▶ **WHAT IS BEING ASKED**: In the data that follows, determine how many lines contain the word "Toggle", and give only that number.

▶ **PROVIDED RECORDS**:
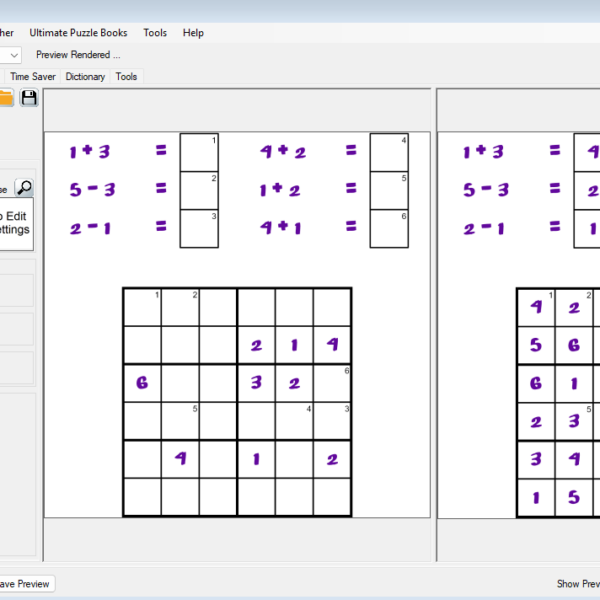Click empty answer box 6 in left preview
The height and width of the screenshot is (600, 600).
click(389, 228)
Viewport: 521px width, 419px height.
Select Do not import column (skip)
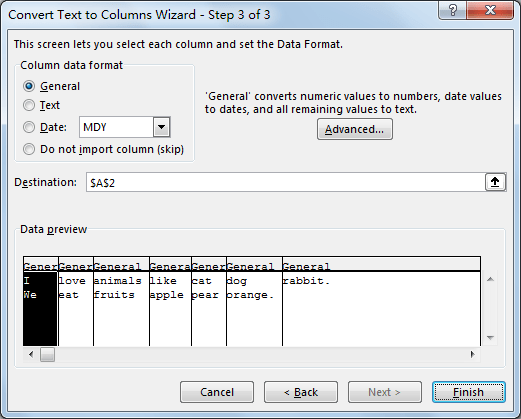click(x=29, y=149)
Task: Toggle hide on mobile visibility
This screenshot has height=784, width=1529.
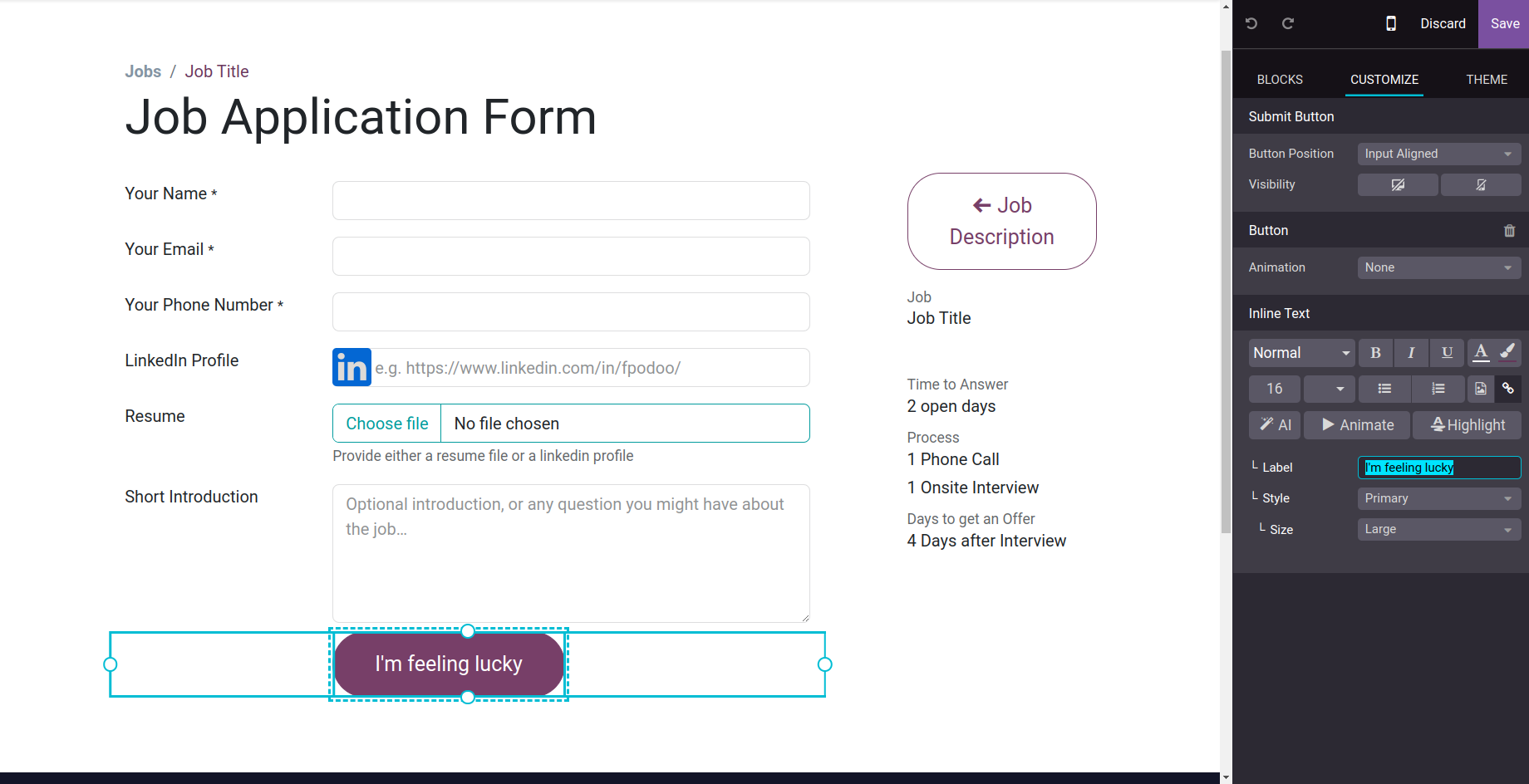Action: pyautogui.click(x=1481, y=185)
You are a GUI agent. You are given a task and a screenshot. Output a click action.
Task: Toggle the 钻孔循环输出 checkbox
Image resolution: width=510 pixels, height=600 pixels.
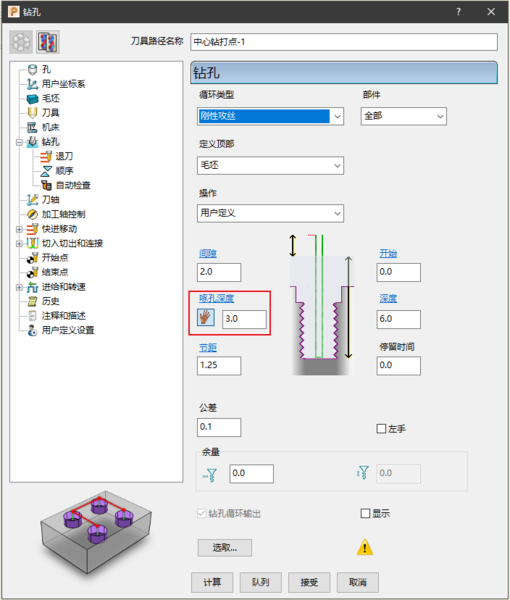[202, 513]
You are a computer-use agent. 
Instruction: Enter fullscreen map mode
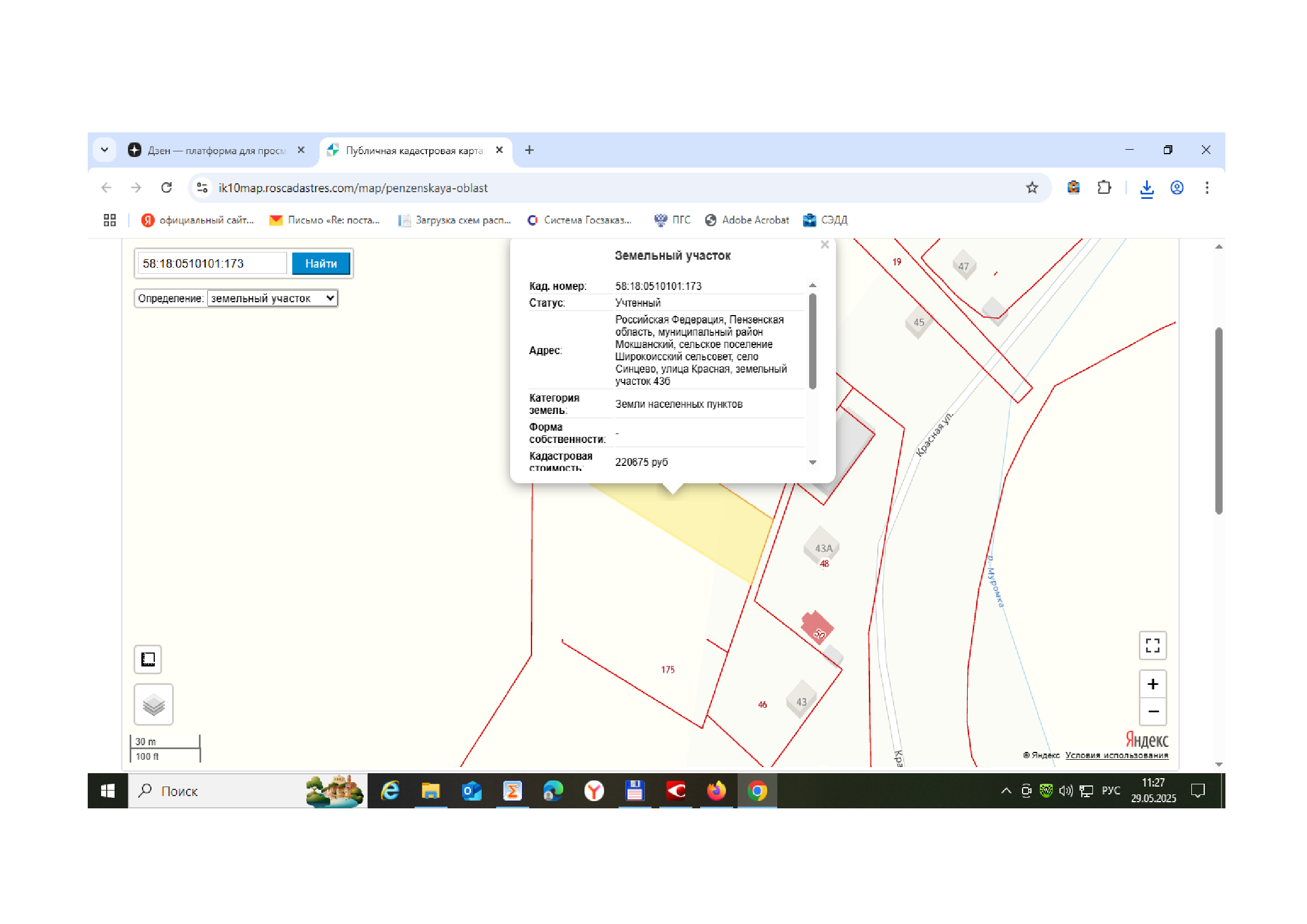coord(1153,645)
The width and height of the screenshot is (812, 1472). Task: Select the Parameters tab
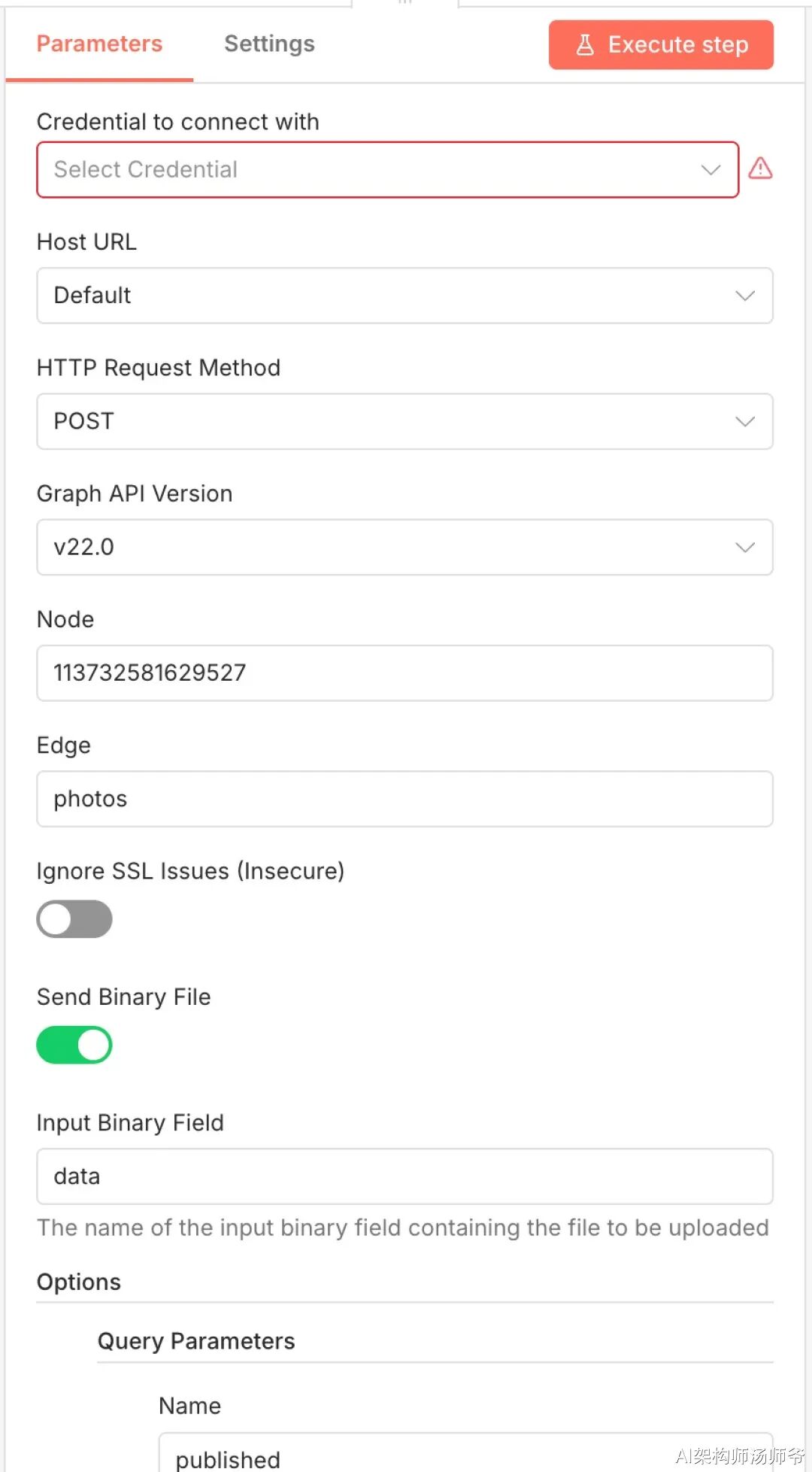tap(99, 44)
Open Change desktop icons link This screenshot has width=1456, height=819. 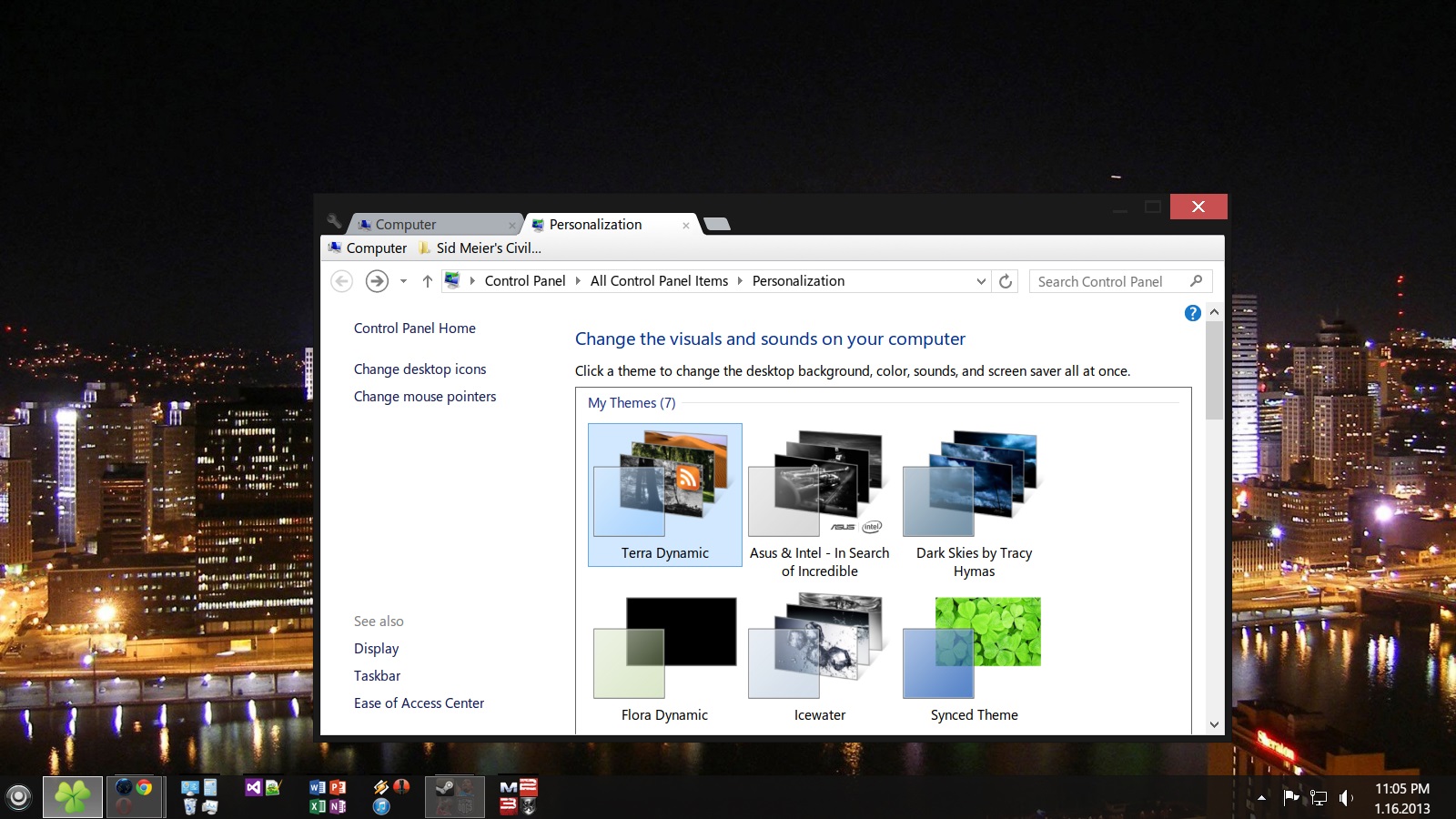[x=420, y=369]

▶ **COMPLETED EXERCISE**: 2